Please transcribe, word for word, the lines of the records starting with the line containing "You are a GUI" and going on through the line containing "point(791,88)", both included, and nothing else.

- Records provided -
*-*-*
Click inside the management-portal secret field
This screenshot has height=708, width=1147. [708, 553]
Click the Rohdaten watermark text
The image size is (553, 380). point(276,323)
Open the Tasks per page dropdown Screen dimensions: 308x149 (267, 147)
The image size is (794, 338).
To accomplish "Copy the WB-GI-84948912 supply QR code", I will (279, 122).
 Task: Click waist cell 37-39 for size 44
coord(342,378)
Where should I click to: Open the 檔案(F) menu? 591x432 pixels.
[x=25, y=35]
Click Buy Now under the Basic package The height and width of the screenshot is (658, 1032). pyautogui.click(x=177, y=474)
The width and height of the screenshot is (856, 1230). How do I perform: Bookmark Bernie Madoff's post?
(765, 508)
*-*-*
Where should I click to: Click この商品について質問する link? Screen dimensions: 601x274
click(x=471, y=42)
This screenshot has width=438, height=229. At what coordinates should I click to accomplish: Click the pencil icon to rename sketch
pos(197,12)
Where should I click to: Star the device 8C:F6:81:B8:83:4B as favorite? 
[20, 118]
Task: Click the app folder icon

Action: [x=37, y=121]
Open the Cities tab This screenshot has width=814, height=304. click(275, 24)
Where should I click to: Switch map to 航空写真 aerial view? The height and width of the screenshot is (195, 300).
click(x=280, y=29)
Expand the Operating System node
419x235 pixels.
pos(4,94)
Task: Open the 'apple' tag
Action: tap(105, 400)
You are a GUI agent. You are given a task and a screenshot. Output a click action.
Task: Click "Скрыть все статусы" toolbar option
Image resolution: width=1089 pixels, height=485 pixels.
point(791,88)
*-*-*
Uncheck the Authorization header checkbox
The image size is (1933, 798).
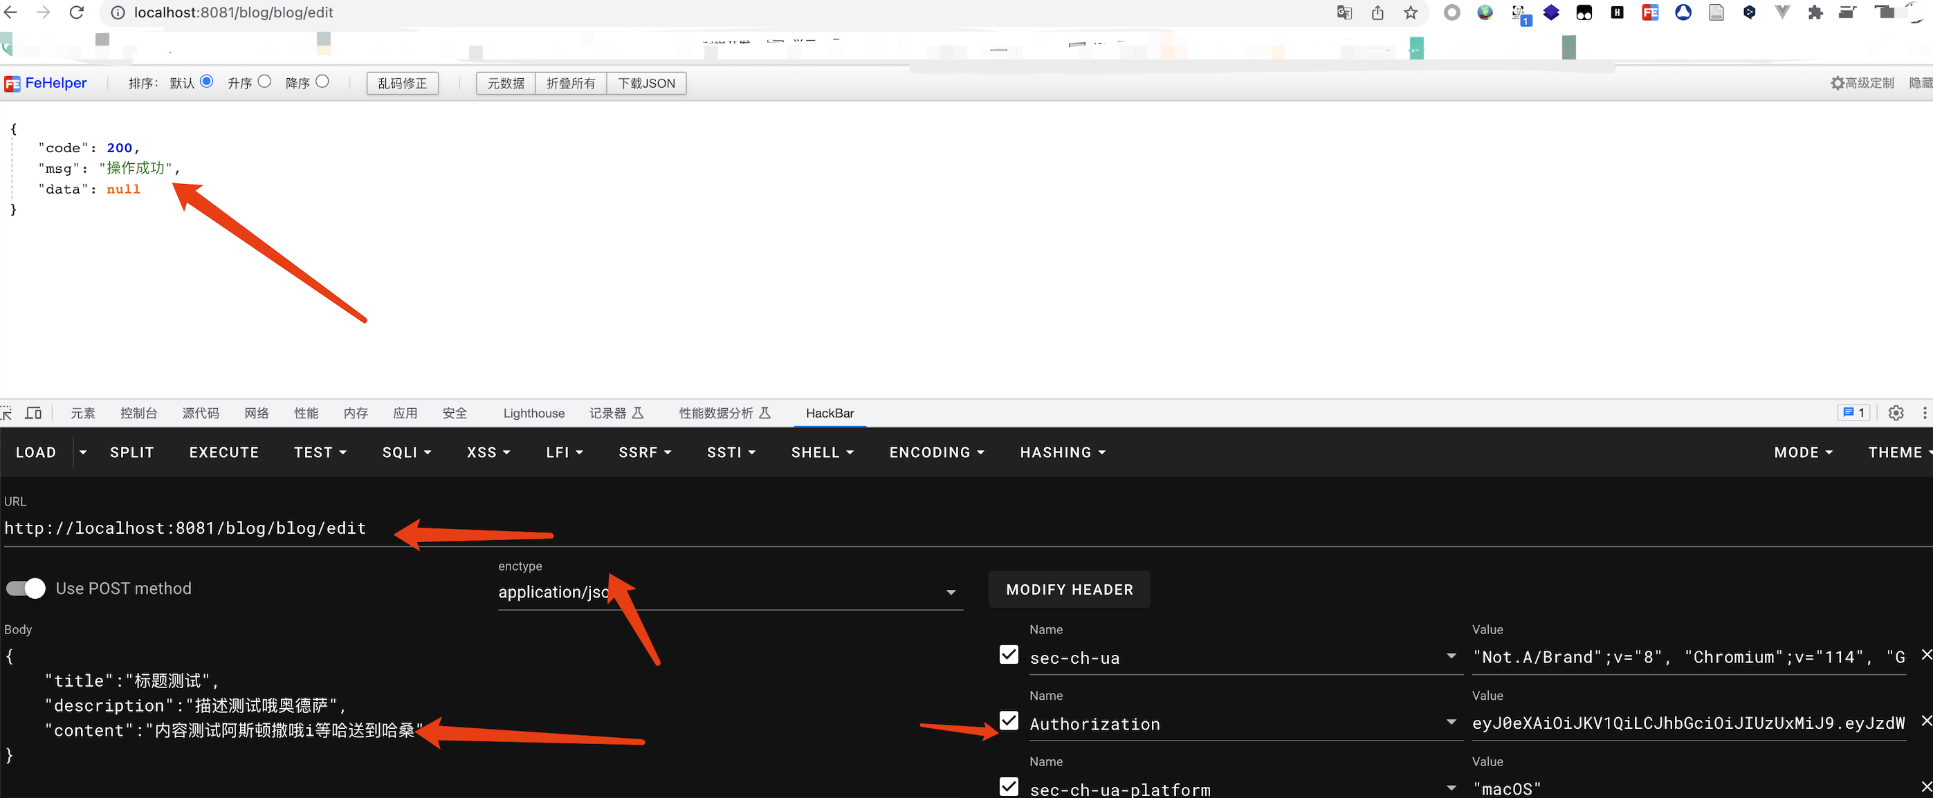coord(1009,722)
*-*-*
- Result -
You are a GUI agent. You are given a task and a screenshot. Output a click action.
Task: Click "Скрыть все статусы" toolbar option
Image resolution: width=1089 pixels, height=485 pixels.
point(791,88)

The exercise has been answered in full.